De plus sa lucide vision a compris du coup la « leçon de l’Allemagne, » — que la force scientifiquement organisée peut seule vaincre la force. Et c’est pourquoi la France, plus vite que ses Alliés, s’est adaptée aux conditions de la lutte. Elle a vu que, pour dominer la machine allemande il fallait créer une machine aussi puissante, aussi « efficace, » avec ce « plus » de valeur morale et d’enthousiasme qui devait donner la victoire. Cette valeur morale refusée à la machine, la France la sentait en elle, et sa confiance dans la victoire définitive est justifiée. — Mais saura-t-elle apprendre toute la leçon de l’Allemagne :


l’habitude de la préparation, de la discipline, de l’organisation, de l’économie ? Les Français sauront-ils s’approprier le sens intime de cette leçon, l’incorporer à leur caractère, le transmettre à leurs enfans ? C’est la grande question qui nous importe à nous autant qu’à eux, au monde entier. Le monde saura-t-il concilier l’organisation matérielle de l’Allemagne et des temps modernes et la tradition latine humaine ? L’organisation sociale, industrielle, systématique, et non pas intermittente et vague, la prudence, l’économie, l’obéissance et la subordination de l’individu à l’État, la discipline, — en un mot, la société efficiente ; c’est une grande leçon.

Si le monde peut apprendre la leçon que l’Allemagne nous fait entrer dans la tête à coups de massacres, de ruines et de souffrances, s’il peut se discipliner sans se « teutoniser, » le sacrifice ne sera pas trop grand. Si les peuples non germaniques ne réussissent pas à s’assimiler la leçon assez efficacement, alors c’est que le Teuton est destiné à dominer le monde.
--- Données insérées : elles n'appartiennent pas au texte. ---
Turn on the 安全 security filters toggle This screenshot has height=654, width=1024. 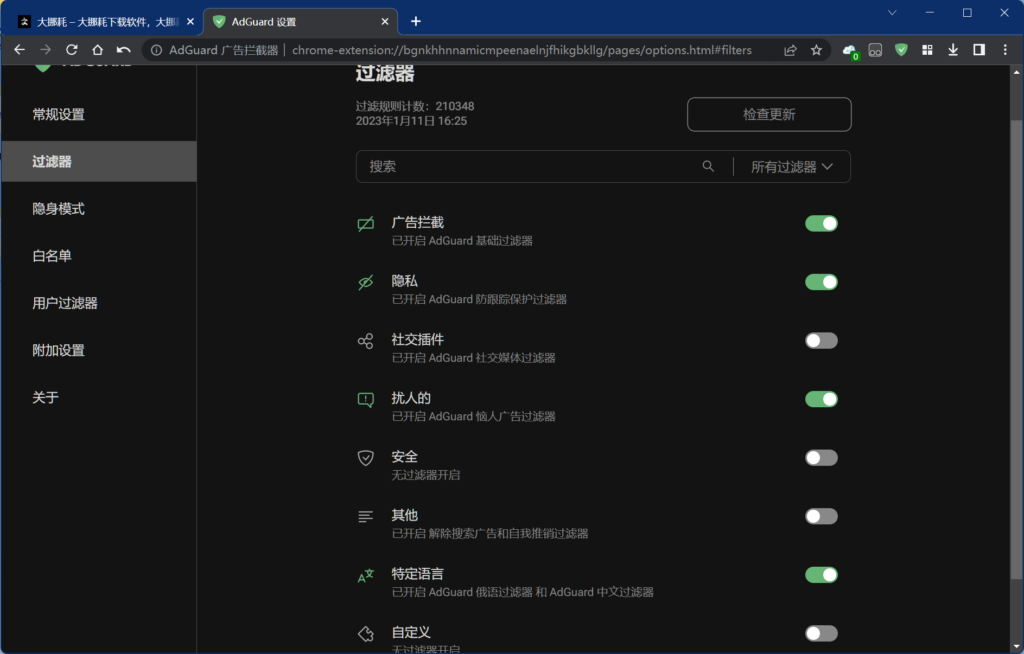click(x=821, y=458)
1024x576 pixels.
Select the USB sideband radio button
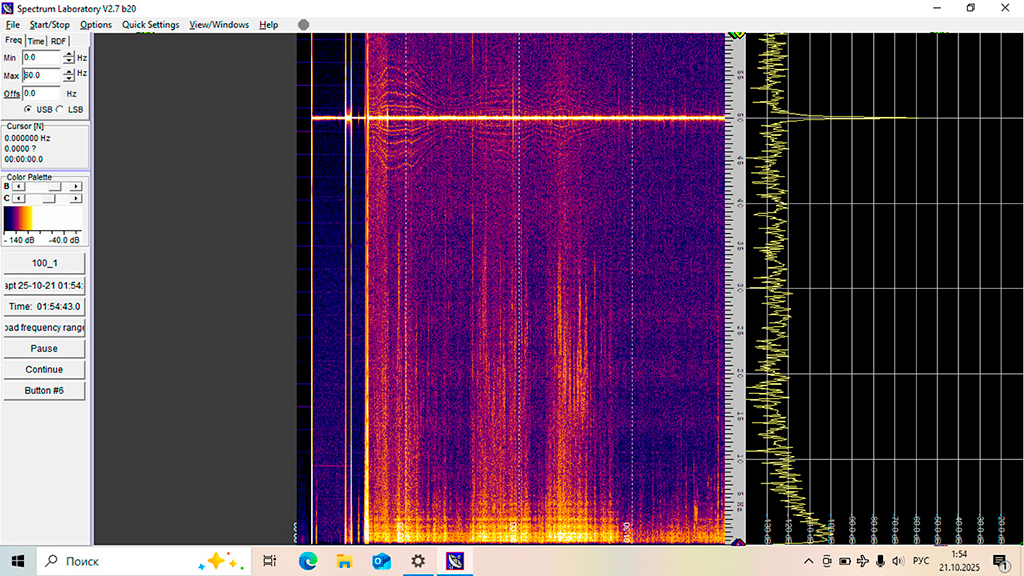click(27, 109)
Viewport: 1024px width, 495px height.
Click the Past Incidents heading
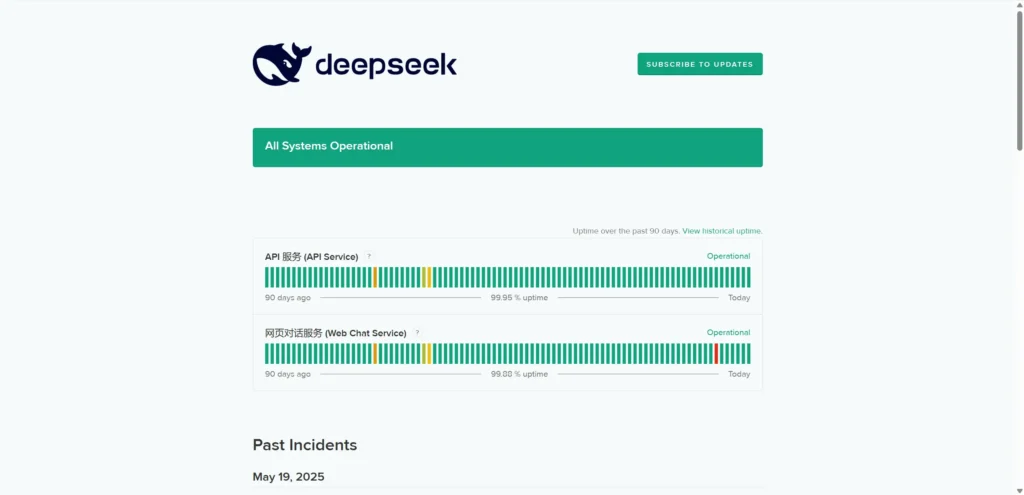304,445
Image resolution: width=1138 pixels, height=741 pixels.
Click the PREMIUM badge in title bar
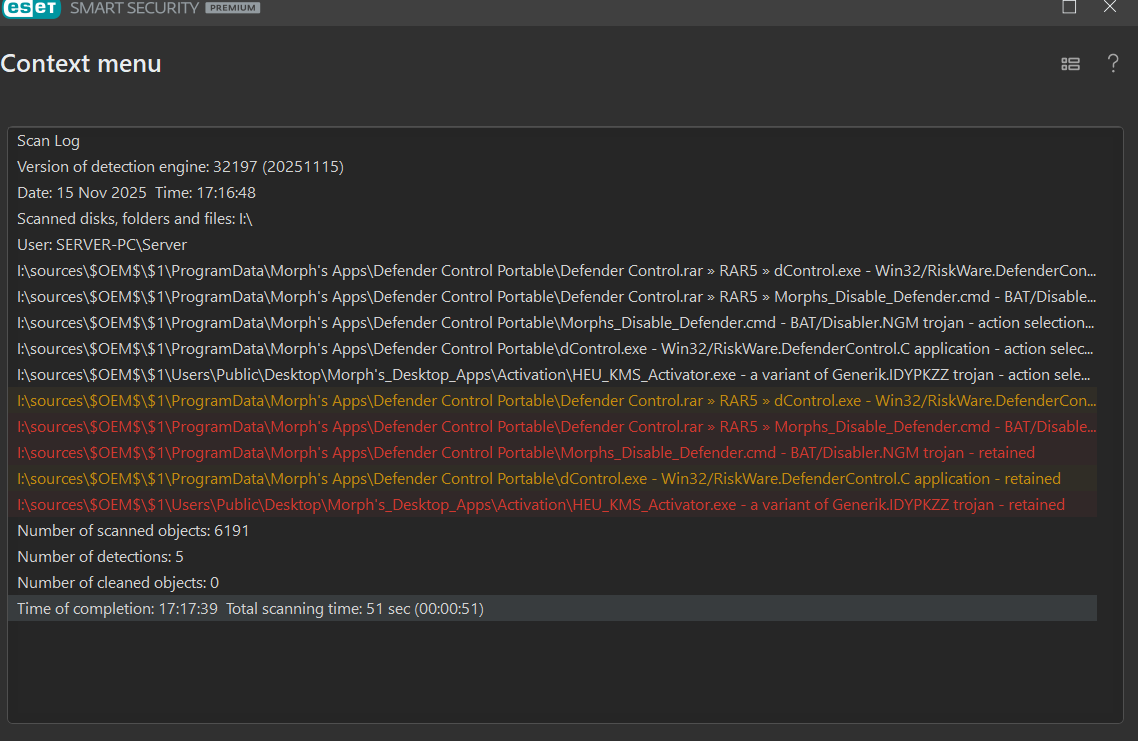232,8
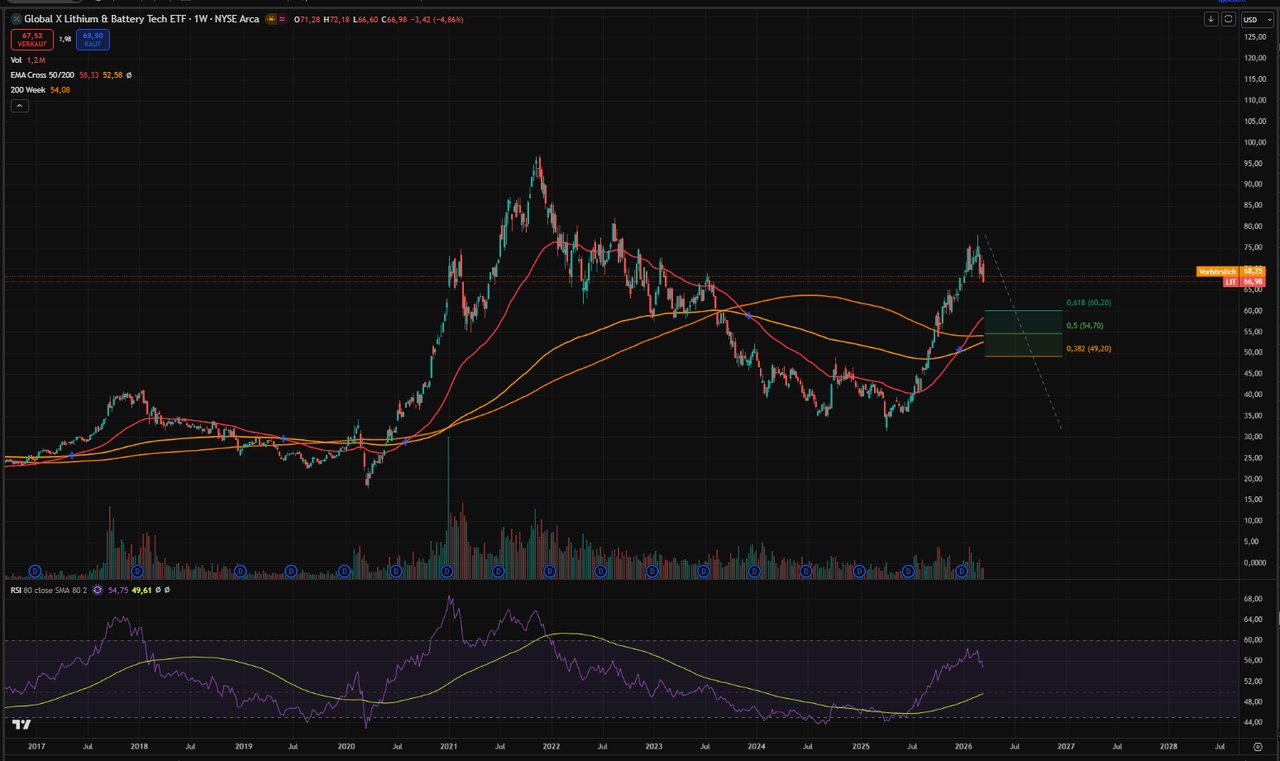1280x761 pixels.
Task: Select the EMA Cross 50/200 indicator label
Action: pyautogui.click(x=50, y=75)
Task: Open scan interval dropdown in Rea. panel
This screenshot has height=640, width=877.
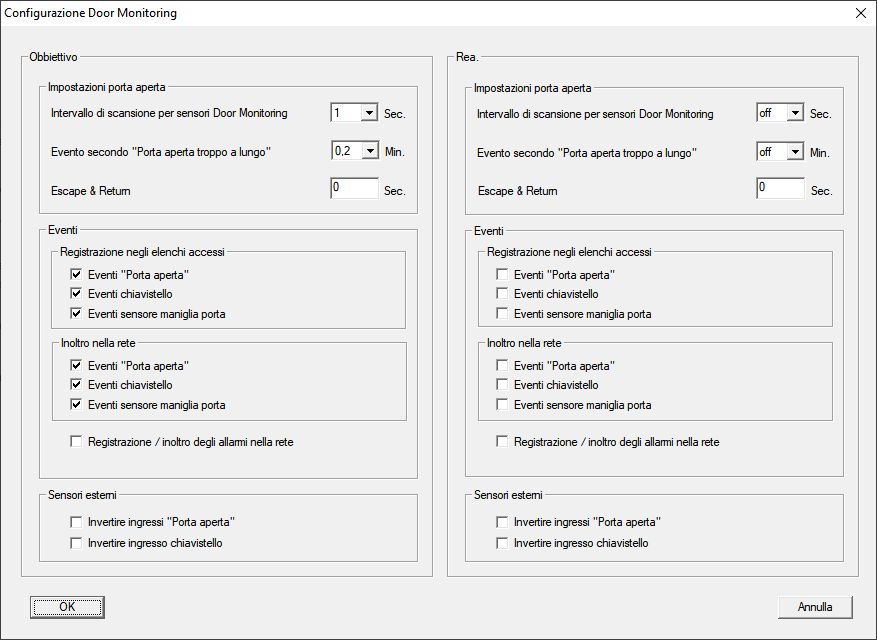Action: tap(795, 114)
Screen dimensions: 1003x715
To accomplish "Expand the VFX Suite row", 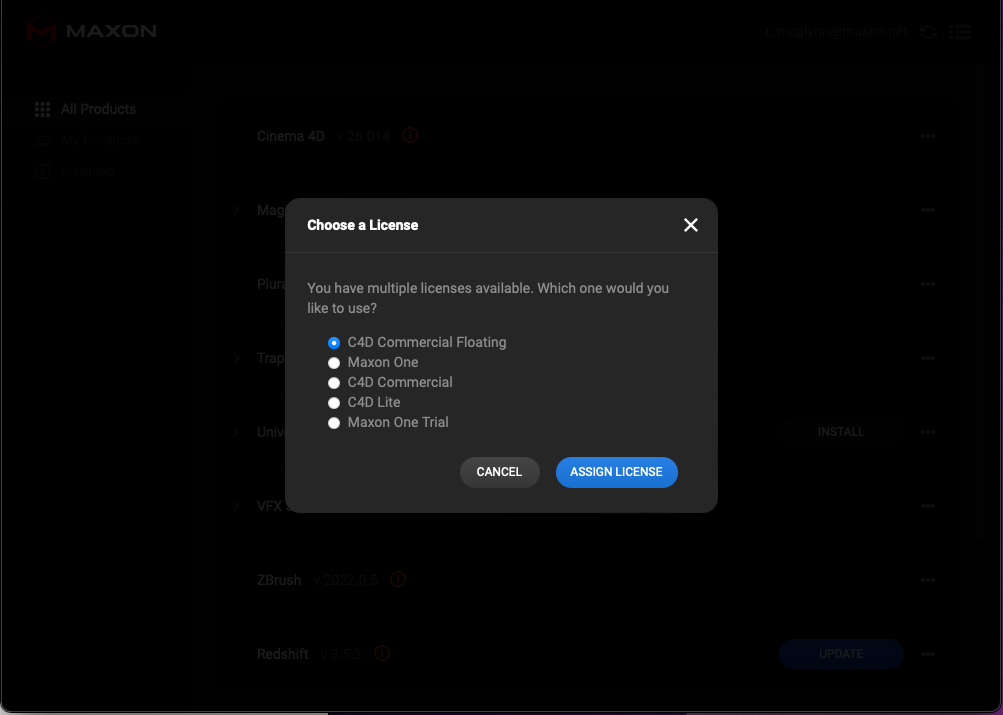I will click(237, 506).
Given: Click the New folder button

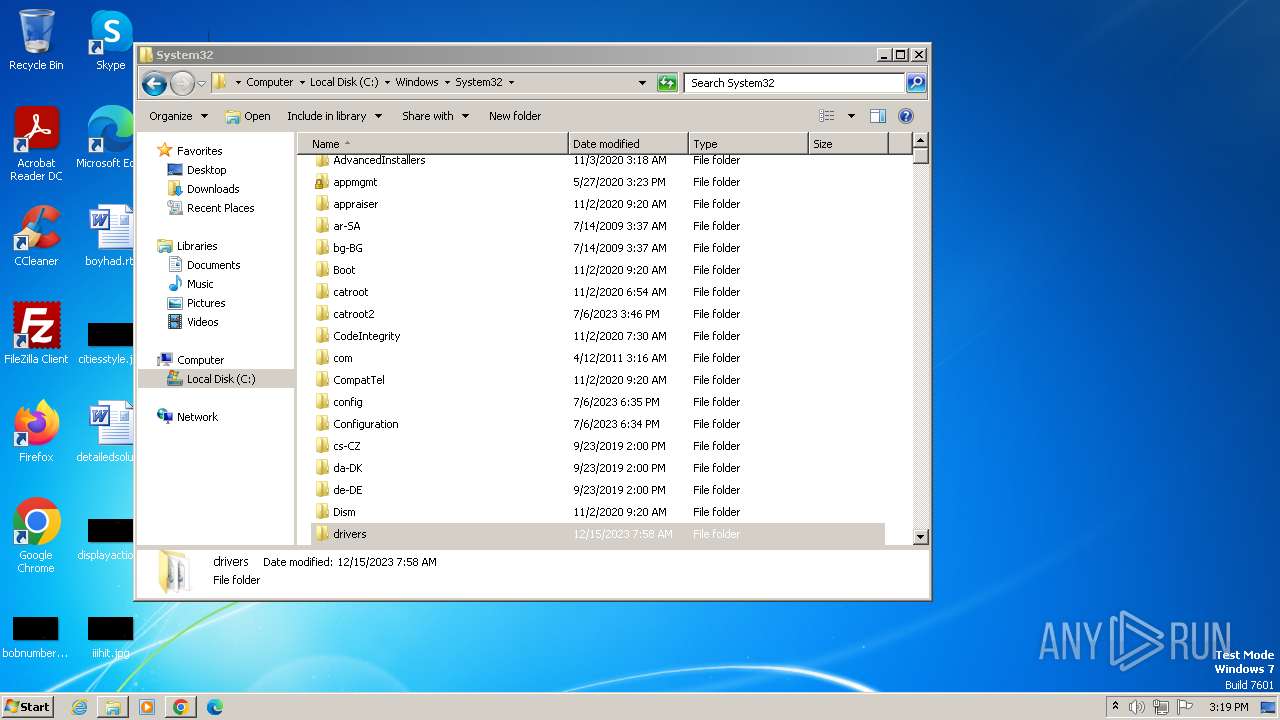Looking at the screenshot, I should coord(514,116).
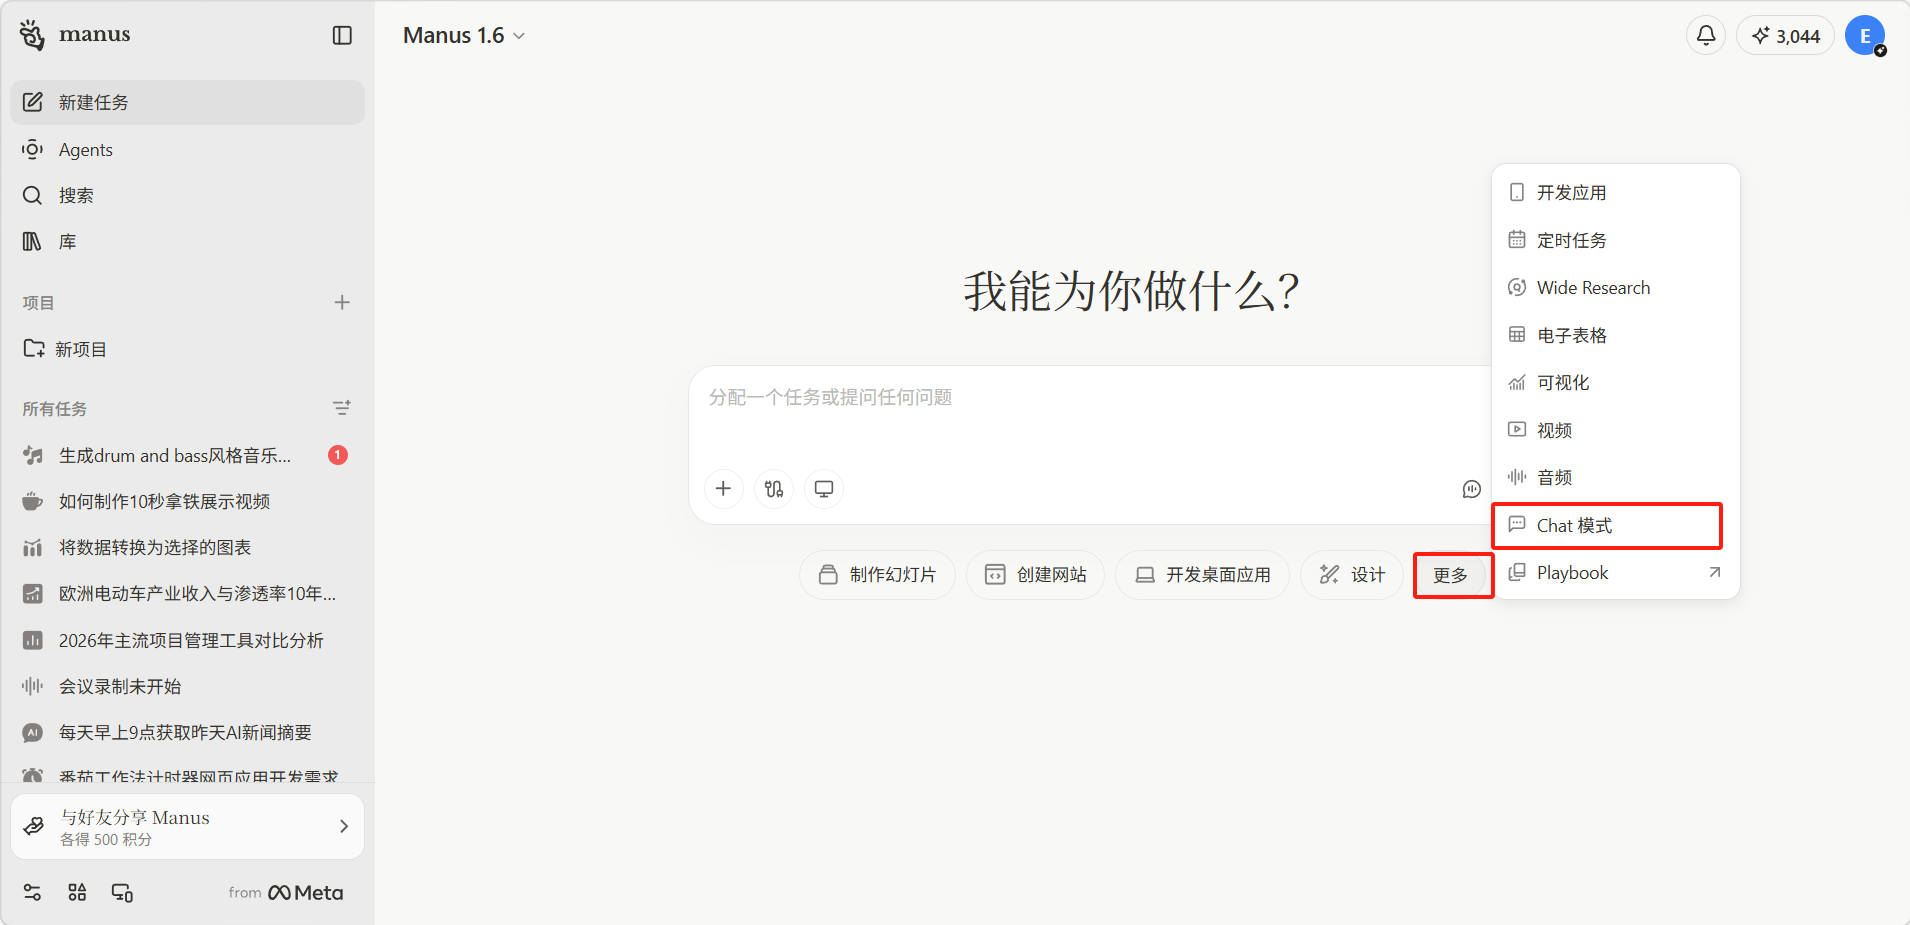
Task: Add a new project with plus icon
Action: coord(342,302)
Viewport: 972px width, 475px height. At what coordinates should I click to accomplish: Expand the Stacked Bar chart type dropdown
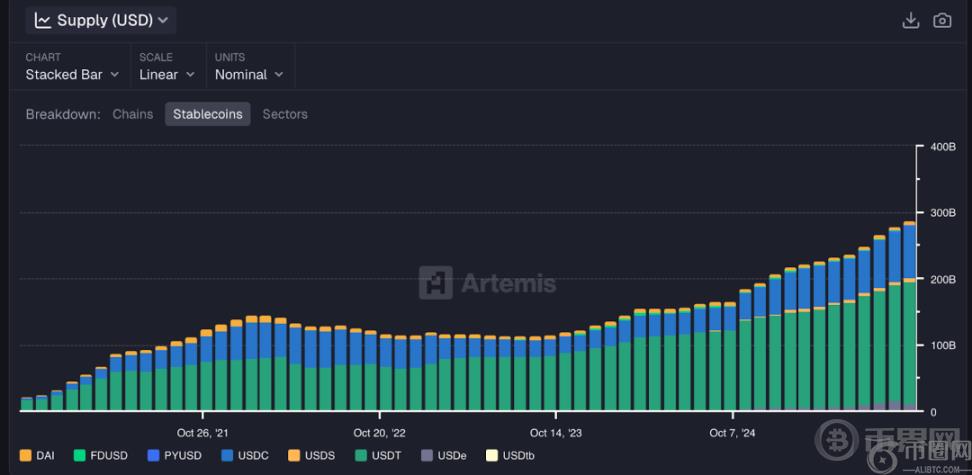coord(72,74)
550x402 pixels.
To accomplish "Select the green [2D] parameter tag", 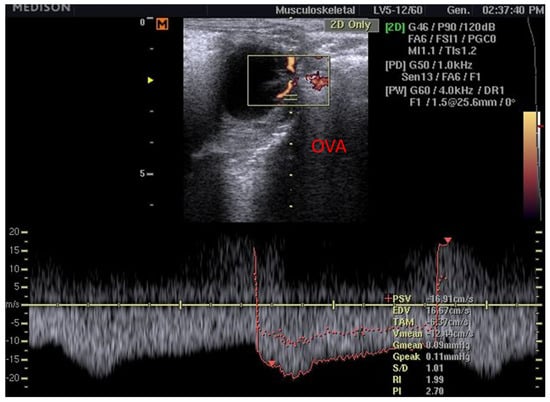I will click(x=395, y=27).
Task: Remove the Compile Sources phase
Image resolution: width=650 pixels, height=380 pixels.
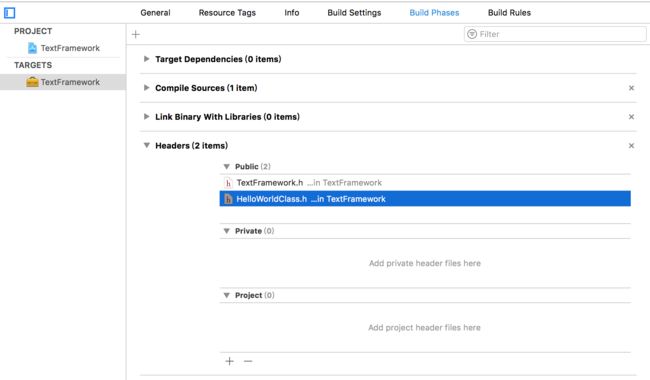Action: 631,88
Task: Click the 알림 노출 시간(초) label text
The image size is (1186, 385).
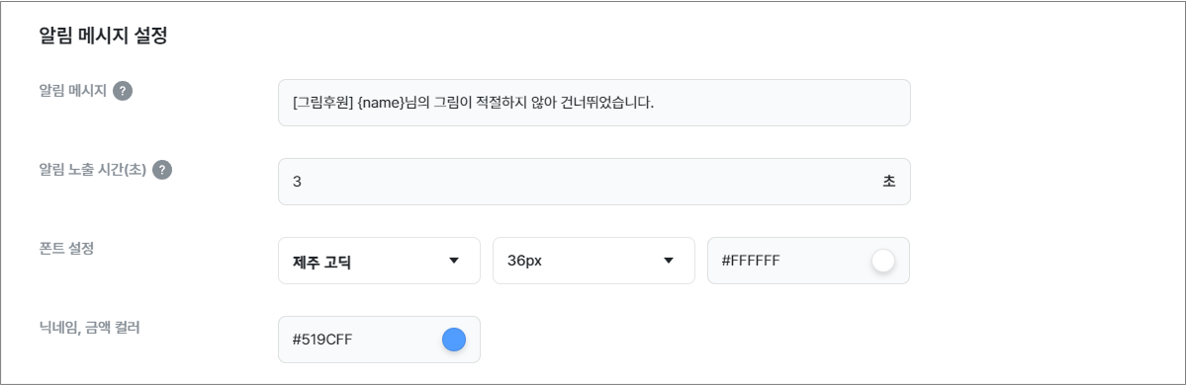Action: point(92,169)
La supériorité dont il se vante deviendra, un fait, le décret de la destinée.

C’est la grave décision qui s’élabore en ce moment en Europe, dans le sang et les larmes, à savoir : quelle est l’importance relative pour l’humanité de la discipline ou de la liberté ? L’idéal est de les avoir l’une et l’autre, dans la mesure où l’une est compatible avec l’autre. En Amérique, on voit les maux de l’individualisme dégénérant en licence. En Allemagne, on voit le résultat monstrueux du culte idolâtre d’un autre idéal : la Société, machine sans âme. Entre les deux est la voie du progrès à venir, dans laquelle, d’un instinct sûr, s’engage le Latin.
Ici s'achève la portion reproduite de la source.